(Click-target data)
◇ ◇ ◇

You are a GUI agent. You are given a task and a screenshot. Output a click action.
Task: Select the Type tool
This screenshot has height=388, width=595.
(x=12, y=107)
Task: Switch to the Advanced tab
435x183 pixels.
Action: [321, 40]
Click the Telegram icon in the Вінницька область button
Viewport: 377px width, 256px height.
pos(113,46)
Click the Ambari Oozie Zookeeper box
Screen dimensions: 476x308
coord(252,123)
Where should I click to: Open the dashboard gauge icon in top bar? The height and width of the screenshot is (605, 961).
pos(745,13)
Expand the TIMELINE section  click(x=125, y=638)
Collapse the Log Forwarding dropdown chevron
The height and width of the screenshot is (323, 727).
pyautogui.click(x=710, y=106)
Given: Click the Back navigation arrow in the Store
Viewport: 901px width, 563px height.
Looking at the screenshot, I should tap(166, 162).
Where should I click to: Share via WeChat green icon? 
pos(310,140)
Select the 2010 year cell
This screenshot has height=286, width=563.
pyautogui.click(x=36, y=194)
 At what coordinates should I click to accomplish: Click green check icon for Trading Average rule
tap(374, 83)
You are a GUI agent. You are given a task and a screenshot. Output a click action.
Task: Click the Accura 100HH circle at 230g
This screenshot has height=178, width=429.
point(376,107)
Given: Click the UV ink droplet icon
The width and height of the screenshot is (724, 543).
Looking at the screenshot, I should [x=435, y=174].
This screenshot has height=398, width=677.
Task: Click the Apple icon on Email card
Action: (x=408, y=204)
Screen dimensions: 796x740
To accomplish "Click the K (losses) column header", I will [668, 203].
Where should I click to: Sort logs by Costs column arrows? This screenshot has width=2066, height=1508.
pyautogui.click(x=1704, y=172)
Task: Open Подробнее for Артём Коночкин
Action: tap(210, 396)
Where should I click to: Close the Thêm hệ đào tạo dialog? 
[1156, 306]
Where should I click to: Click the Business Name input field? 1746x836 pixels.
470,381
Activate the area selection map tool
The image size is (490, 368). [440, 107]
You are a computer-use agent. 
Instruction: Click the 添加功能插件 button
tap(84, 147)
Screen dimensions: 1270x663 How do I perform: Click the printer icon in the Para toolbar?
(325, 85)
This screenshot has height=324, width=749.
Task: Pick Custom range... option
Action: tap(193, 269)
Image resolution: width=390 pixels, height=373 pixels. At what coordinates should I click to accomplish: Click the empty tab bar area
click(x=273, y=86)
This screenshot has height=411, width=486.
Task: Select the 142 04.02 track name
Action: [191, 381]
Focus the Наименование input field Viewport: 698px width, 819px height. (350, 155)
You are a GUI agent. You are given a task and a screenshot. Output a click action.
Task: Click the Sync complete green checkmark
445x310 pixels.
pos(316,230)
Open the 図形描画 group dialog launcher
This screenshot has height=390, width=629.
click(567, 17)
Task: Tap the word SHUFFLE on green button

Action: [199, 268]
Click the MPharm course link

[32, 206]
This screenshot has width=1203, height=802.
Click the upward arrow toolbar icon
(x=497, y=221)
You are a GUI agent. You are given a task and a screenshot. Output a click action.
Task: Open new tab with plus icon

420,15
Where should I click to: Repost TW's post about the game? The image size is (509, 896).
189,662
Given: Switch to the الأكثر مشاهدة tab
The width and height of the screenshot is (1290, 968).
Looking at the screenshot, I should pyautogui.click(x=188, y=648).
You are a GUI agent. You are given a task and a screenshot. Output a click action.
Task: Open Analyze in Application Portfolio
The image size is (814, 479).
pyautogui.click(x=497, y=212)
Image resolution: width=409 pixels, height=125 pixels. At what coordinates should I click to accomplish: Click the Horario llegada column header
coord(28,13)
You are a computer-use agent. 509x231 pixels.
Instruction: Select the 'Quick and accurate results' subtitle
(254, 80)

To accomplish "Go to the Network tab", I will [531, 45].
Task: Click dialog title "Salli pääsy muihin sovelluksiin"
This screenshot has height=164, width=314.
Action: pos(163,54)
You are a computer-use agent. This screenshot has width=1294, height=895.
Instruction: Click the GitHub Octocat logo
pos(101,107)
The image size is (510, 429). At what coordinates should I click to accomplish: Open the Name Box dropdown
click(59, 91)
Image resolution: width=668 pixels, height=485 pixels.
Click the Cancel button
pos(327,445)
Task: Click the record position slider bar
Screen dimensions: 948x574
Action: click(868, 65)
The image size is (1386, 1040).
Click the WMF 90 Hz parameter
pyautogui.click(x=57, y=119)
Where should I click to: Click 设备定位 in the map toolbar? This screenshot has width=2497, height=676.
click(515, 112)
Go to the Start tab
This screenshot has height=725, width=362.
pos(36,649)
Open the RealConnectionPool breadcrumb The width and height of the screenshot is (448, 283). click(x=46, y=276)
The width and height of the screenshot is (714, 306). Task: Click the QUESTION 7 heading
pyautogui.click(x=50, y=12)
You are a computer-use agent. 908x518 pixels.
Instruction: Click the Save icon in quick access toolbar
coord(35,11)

◇ ◇ ◇

Could you copy out the records verbatim, starting at the line that contains "The width and height of the screenshot is (714, 306)." and ending at the end of the records?

The width and height of the screenshot is (714, 306). Task: Click the QUESTION 7 heading
pyautogui.click(x=50, y=12)
You are a computer-use agent. 908x518 pixels.
Instruction: Click the Save icon in quick access toolbar
coord(35,11)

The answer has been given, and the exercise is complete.